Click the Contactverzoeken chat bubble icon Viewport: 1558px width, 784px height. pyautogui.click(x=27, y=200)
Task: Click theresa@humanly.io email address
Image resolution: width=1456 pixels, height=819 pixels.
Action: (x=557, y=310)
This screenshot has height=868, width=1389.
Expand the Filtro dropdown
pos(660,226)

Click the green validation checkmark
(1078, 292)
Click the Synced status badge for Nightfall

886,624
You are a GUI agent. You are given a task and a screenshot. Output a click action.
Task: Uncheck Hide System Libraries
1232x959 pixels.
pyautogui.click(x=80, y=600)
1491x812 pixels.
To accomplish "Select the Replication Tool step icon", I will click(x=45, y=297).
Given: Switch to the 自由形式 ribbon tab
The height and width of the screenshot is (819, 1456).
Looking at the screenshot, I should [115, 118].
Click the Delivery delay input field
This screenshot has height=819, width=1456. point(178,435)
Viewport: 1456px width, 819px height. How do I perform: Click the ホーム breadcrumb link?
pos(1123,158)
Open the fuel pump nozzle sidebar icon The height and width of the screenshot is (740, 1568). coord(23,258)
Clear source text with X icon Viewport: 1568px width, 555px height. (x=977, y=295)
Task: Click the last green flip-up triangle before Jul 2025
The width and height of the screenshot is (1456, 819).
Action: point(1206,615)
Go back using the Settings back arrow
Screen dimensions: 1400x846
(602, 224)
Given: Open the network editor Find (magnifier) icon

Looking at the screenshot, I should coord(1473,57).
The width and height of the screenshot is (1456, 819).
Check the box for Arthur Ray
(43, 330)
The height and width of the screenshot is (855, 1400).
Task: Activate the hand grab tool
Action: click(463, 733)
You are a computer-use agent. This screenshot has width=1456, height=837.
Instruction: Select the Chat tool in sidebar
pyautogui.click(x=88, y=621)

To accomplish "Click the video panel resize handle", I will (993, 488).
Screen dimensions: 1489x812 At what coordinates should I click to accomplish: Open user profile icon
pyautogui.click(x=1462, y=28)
━━━
(WHAT YOU WILL DO)
In full and without error, transcribe each of the entries.

(TASK RESULT)
Click the Contactverzoeken chat bubble icon Viewport: 1558px width, 784px height. pyautogui.click(x=27, y=200)
Task: Click theresa@humanly.io email address
Image resolution: width=1456 pixels, height=819 pixels.
Action: (x=557, y=310)
This screenshot has height=868, width=1389.
Expand the Filtro dropdown
pos(660,226)

Click the green validation checkmark
(1078, 292)
Click the Synced status badge for Nightfall

886,624
You are a GUI agent. You are given a task and a screenshot. Output a click action.
Task: Uncheck Hide System Libraries
1232x959 pixels.
pyautogui.click(x=80, y=600)
1491x812 pixels.
To accomplish "Select the Replication Tool step icon", I will click(x=45, y=297).
Given: Switch to the 自由形式 ribbon tab
The height and width of the screenshot is (819, 1456).
Looking at the screenshot, I should [115, 118].
Click the Delivery delay input field
This screenshot has height=819, width=1456. point(178,435)
Viewport: 1456px width, 819px height. How do I perform: Click the ホーム breadcrumb link?
pos(1123,158)
Open the fuel pump nozzle sidebar icon The height and width of the screenshot is (740, 1568). coord(23,258)
Clear source text with X icon Viewport: 1568px width, 555px height. (x=977, y=295)
Task: Click the last green flip-up triangle before Jul 2025
The width and height of the screenshot is (1456, 819).
Action: point(1206,615)
Go back using the Settings back arrow
Screen dimensions: 1400x846
(602, 224)
Given: Open the network editor Find (magnifier) icon

Looking at the screenshot, I should coord(1473,57).
The width and height of the screenshot is (1456, 819).
Check the box for Arthur Ray
(43, 330)
The height and width of the screenshot is (855, 1400).
Task: Activate the hand grab tool
Action: click(463, 733)
You are a computer-use agent. This screenshot has width=1456, height=837.
Instruction: Select the Chat tool in sidebar
pyautogui.click(x=88, y=621)

To accomplish "Click the video panel resize handle", I will (993, 488).
Screen dimensions: 1489x812 At what coordinates should I click to accomplish: Open user profile icon
pyautogui.click(x=1462, y=28)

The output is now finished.